---------- Document segment
I have a class column in my data frame which carries the value "Bad" & "Good". I want to replace these string into 0 & 1 respectively.
I tried the following:
x = c("Bad", "Good", "Bad", "Bad", "Good")
factor(x)
factor(x, c(0, 1))
but, it converts the value in the dataset to NA
factor(x, c(0, 1))
[1] <NA> <NA> <NA> <NA> <NA>`
Levels: 0 1`
A convenient tidyverse approach would be to use dplyr's recode function.
df <- data.frame(x = c("Bad", "Good", "Bad", "Bad", "Good"))
df$x <- as.factor(df$x)
library(tidyverse)
df <- df %>%
mutate(x = recode(x,
"Bad" = "0",
"Good" = "1"))
That's assuming you want to keep it as a factor column. If you'd rather it be a numeric vector you'd simply add a second mutate call to convert it to numeric... EDIT: being careful to convert the values as numbers, not the underlying level codes.
df <- df %>%
mutate(x = recode(x,
"Bad" = "0",
"Good" = "1")) %>%
mutate(x = as.numeric(levels(x))[x])
--------------------
---------- Dataset content
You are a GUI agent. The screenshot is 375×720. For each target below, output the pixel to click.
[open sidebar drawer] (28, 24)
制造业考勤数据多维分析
--------------------
• _Exercise instructions_
1. Reproduce the R recoding thread word for word, starting at the words "[1] <NA> <NA>" and stopping after "df$x <- as.factor(df$x)".
2. Extend the R recoding thread past its final line.

• _Responses to the exercise_
1.
[1] <NA> <NA> <NA> <NA> <NA>`
Levels: 0 1`
A convenient tidyverse approach would be to use dplyr's recode function.
df <- data.frame(x = c("Bad", "Good", "Bad", "Bad", "Good"))
df$x <- as.factor(df$x)

2.
You can use a named vector to map the text strings to numeric values.
df <- data.frame( x = c("Bad", "Good", "Bad", "Bad", "Good"), stringsAsFactors = FALSE)
lookup <- c("Bad" = 0, "Good" = 1)
df$new_x <- lookup[df$x]
Result
df
x new_x
1 Bad 0
2 Good 1
3 Bad 0
4 Bad 0
5 Good 1
# showing type info
str(df)
'data.frame': 5 obs. of 2 variables:
$ x : chr "Bad" "Good" "Bad" "Bad" ...
$ new_x: num 0 1 0 0 1
as.integer(x=="Good"). Yours doesnt work asfactorlooks for levels 0/ 1 which arent there. So be explicitfactor(x, levels=c("Bad", "Good"), labels=c(0, 1))